Esaminati alla Winter School anche alcuni tra i principali lavori di Claudio Canepari, regista e produttore di film documentari e format televisivi. L’inchiesta shock Bianca Neve racconta a telecamere sempre accese il mondo della cocaina attraverso le testimonianze di 3 consumatori abituali, due adolescenti e un imprenditore. “Scacco al re” è invece una docu-fiction che ricostruisce gli ultimi giorni della caccia a Bernardo Provenzano. Canepari utilizza video originali delle forze dell’ordine, intercettazioni ambientali e telefoniche alternate alle interpretazioni di attori sempre basate su documenti originali. Passo successivo la stesura della sceneggiatura.

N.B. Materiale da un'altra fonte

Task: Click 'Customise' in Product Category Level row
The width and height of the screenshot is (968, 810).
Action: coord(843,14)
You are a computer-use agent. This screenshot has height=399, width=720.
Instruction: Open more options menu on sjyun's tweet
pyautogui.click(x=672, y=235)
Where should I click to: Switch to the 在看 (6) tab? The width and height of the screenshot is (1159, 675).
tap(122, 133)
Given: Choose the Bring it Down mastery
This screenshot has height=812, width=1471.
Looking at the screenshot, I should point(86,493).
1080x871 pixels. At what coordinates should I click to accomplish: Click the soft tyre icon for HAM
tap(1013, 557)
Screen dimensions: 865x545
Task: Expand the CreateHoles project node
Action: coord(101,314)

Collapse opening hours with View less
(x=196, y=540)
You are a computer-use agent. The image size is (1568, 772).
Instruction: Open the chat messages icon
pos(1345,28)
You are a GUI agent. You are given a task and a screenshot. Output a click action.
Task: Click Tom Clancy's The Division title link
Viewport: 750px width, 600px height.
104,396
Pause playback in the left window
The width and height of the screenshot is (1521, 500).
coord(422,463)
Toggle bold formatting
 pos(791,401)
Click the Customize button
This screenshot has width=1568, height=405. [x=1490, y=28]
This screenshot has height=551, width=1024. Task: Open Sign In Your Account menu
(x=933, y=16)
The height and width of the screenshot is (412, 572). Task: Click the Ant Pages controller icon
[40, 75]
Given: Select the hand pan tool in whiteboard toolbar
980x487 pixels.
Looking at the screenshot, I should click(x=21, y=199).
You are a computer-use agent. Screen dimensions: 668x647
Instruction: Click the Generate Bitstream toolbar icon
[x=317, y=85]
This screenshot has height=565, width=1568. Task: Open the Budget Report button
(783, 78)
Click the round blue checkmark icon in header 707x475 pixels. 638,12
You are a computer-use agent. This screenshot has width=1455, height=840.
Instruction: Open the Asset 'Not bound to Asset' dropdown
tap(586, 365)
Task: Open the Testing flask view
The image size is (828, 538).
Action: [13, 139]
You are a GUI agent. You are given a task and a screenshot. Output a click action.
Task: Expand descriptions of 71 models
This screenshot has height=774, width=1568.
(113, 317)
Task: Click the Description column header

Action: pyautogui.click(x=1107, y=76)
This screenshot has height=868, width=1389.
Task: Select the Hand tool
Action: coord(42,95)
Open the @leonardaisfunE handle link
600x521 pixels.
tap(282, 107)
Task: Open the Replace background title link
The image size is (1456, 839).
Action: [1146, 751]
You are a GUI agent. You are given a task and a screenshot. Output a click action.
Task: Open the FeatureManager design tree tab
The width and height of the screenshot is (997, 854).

Metodo diverso invece per Erik Gandini regista e produttore cinematografico bergamasco trapiantato in Svezia che non scrive la sceneggiatura prima di girare un film perché privilegia nei suoi lavori “emotività ed imprevedibilità”. Così è stato in Videocracy, documentario sull’Italia berlusconiana, nelle inchieste condotte sulla base americana di Guantamano e durante il conflitto dei Balcani. In quest’ultimo caso con pochi mezzi e due “telecamerine” Gandini ha seguito per mesi in una Sarajevo distrutta dalla guerra la vita quotidiana di una coppia di fidanzati.

Si definisce commercialista di professione ma a 50 anni inizia la carriera giornalistica, senza tessera. I suoi lavori vengono notati nel 1999 da Report che gli dedica una puntata intera e non lo lascia più. Giorgio Fornoni tratta temi sociali ed economici sui fronti di guerra, i più caldi. Tante telefonate andate a vuoto prima di approdare a Report. “Per questo lavoro – afferma Fornoni- servono tanta passione, voglia di raccontare e una dose di incoscienza”.

Il giornalismo di inchiesta visto da un’altra angolatura. Quella di un reporter straniero, il tedesco Udo Gümpel. Corrispondente dall’Italia per la rete televisiva Ntv, Gümpel ha scoperto gli autori della stragi naziste a Marzabotto. Li ha scovati e intervistati nelle loro case dopo anni di silenzi costringendo la autorità a riaprire i fascicoli. Gümpel è risalito a loro attraverso gli archivi americani e tedeschi. In generale il giornalista tedesco non ricorre mai alla videocamera nascosta che definisce “ inutile e dà un’idea di tv da buco della serratura. Primo passo per una buona intervista: mai domande aggressive, in fase di montaggio evitare le frasi spezzatino, pochi tagli per dare un senso compiuto ad ogni frase”.